You know one reason why this thing has exploded the way it has? Because this young lady’s email emulates the snarky, irreverent tone which is so prevalent in the Internet culture.
Have you ever read Drew Magary? He writes for Deadspin and Gawker. He’s funny, man. And he’s got a hell of a thing going, and it’s all built on that sort of profane / shocking / snarky humor. (It’s worth noting Drew also writes for GQ, though he tones it down there a bit.)
Consider the following quote from a promotional piece about his soon-to-be-released book which he wrote for Gawker earlier this week. In it, he discusses why his book has a trailer:
They (potential book buyers) don’t even have to read, frankly. They can watch a movie, or give the mailman a handjob, or wait in line to eat at some hot new hipster Korean panini joint (ALL CASH NO RESERVATIONS BECAUSE FUCK YOU), so you gotta do what you can to make your little book—your tiny meteorite in the endless universe of available entertainment options—stand out.
Pretty irreverent. But that’s tame for Drew. And he’s been doing it for years, so no one thinks twice about it.
Regardless, it’s not just individual writers like Drew who champion such irreverence. It’s also entire sites. Remember when Deadspin broke the Manti Te’o story? Donald Trump, of all people, reached out to congratulate them on Twitter. Know how they responded? With a tweet of their own.
@realdonaldtrump Go fuck yourself.
— Deadspin (@Deadspin) January 17, 2013
Can you imagine that going down even five years ago? I mean, seriously.
I challenge anyone to read all the snarky content that’s currently accepted as mainstream, all the profanity-laced tirades on sites like Gawker and Deadspin — sites which are profitable enough to have the means to break ENORMOUS cultural stories like the Manti Te’o debacle — then read this young lady’s email and tell me they’re not from the same school of thought.
Because they are from the same school of thought. It’s the school that’s been deemed cool, relevant, and, quite frankly, lucrative by… the Internet.
Did this young woman go too far? No question. Should she be regretful of her words? Extremely.
But should the Internet run off and say LOOK, LOOK. THE REAL LIVE MEAN GIRL. CAN YOU BELIEVE IT? IKR? SMH. WHAT A BITCH!
In my opinion, no.
Again, I’m not championing her words.

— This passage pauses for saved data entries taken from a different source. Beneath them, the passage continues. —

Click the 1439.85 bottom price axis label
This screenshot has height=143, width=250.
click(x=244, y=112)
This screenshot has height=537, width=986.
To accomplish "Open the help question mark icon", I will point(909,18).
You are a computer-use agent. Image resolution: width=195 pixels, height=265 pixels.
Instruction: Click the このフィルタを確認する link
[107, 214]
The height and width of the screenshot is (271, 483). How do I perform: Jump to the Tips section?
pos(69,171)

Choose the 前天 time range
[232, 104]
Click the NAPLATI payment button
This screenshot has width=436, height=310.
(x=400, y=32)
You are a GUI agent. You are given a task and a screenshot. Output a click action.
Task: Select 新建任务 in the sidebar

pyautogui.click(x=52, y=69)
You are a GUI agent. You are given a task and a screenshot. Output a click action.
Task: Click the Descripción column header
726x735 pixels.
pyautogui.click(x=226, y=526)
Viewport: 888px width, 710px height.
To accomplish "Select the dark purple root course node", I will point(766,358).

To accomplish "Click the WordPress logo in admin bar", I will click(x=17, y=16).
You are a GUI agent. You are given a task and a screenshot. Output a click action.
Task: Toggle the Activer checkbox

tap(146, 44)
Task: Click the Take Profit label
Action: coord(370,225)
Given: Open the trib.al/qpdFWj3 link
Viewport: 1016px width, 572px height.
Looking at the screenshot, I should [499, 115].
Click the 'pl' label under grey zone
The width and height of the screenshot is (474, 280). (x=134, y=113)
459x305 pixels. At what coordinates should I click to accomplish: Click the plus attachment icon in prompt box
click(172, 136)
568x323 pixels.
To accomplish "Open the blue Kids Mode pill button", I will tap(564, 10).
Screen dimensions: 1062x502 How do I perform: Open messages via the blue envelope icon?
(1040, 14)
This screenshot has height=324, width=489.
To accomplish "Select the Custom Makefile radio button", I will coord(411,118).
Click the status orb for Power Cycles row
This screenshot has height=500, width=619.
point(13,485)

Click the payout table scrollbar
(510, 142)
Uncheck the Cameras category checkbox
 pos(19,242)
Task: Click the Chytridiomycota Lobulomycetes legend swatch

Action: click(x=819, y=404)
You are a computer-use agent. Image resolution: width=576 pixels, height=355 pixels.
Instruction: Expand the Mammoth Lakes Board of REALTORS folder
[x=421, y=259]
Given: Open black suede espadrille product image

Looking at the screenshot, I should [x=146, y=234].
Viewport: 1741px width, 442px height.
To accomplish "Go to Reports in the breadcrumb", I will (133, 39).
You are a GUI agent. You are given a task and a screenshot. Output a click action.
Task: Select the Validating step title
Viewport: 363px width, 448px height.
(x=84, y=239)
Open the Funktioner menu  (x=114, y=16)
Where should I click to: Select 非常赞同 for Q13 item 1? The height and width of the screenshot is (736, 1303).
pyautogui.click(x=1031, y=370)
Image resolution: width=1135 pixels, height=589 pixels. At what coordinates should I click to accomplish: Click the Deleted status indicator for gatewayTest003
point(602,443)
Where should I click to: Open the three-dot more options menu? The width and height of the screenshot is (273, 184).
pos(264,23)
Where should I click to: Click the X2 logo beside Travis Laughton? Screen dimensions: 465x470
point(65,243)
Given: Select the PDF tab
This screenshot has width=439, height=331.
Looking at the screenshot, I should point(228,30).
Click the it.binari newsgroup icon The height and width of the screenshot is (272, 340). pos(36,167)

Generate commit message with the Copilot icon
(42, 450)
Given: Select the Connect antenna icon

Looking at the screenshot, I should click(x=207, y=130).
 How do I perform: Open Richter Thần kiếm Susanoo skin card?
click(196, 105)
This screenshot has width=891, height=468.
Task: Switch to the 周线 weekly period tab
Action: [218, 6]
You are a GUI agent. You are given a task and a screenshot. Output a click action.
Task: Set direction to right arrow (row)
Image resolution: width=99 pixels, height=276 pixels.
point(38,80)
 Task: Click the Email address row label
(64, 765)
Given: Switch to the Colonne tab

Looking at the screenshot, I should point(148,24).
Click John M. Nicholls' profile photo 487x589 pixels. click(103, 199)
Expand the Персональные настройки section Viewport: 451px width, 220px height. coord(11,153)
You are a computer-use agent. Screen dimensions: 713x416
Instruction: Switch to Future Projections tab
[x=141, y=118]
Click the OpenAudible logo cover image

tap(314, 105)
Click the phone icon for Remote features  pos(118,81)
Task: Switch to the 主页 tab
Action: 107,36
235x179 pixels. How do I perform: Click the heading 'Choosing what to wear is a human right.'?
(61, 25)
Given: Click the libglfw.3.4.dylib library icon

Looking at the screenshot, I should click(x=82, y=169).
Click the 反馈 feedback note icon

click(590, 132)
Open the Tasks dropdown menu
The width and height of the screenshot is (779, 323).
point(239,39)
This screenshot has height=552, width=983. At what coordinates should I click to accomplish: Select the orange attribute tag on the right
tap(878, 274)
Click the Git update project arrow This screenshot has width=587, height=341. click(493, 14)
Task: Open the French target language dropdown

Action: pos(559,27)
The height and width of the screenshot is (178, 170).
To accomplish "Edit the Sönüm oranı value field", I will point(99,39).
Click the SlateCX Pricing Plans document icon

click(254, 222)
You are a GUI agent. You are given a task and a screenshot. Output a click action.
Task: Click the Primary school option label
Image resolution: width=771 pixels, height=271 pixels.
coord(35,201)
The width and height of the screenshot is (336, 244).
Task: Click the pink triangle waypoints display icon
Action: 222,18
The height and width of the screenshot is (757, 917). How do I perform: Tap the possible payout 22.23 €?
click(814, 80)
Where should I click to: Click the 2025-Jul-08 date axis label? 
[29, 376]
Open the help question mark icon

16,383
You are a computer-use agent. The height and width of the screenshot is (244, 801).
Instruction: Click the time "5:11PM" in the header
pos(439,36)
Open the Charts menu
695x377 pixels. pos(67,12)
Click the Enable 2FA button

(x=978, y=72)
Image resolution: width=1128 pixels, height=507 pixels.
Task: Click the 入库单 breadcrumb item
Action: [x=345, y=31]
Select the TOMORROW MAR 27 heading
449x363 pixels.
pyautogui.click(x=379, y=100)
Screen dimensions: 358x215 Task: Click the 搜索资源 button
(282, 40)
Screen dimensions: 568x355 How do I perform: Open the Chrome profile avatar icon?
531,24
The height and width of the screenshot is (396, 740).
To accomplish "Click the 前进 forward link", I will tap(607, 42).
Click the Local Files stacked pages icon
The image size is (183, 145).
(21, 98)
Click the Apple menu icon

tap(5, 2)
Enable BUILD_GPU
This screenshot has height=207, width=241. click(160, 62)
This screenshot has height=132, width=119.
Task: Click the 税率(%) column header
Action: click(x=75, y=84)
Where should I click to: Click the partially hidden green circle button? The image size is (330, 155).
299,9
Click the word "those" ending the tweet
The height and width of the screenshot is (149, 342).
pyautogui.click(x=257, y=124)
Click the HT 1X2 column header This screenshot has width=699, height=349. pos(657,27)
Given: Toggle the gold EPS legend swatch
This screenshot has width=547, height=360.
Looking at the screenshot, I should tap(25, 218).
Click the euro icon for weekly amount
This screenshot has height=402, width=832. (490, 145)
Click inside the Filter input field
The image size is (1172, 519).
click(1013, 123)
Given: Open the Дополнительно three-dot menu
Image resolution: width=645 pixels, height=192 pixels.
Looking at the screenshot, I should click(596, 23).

Far from it. I’ve already stated she went way too far, and I stand by that, particularly after reading her tweets. But it’s worth noting that, like her email, the tweets all had that same edginess to them, and, like her email, the tweets were meant to be funny. In one, she she takes a jab at Hispanics:
Period. Next thought.
Was Drew taking a shot at Koreans up above?
I don’t think he was. But what if the Delta Gamma email girl had blogged the exact same thing Drew posted on Gawker and it was discovered in the wake of her email scandal? Namely that instead of reading a book, she was contemplating giving her mailman a handjob, then perhaps patroning the new, trendy Korean place where it’s ALL CASH NO RESERVATIONS BECAUSE FUCK YOU.
How do you think that would have gone over?
Listen, I don’t mean to equate a man making a career out edgy (and, in my opinion, exceedingly clever) writing with a young woman who wrote a mean-spirited email to her sorority sisters.
But I do mean to say this:
It’s nothing short of cruel irony that this young lady’s judge, jury and executioner for the crime of expressing shockingly controversial thoughts via the written word is the very entity which seemingly sanctioned it. More ironic, still, that the execution she’s received seems to be a death by the very thing she’s accused of.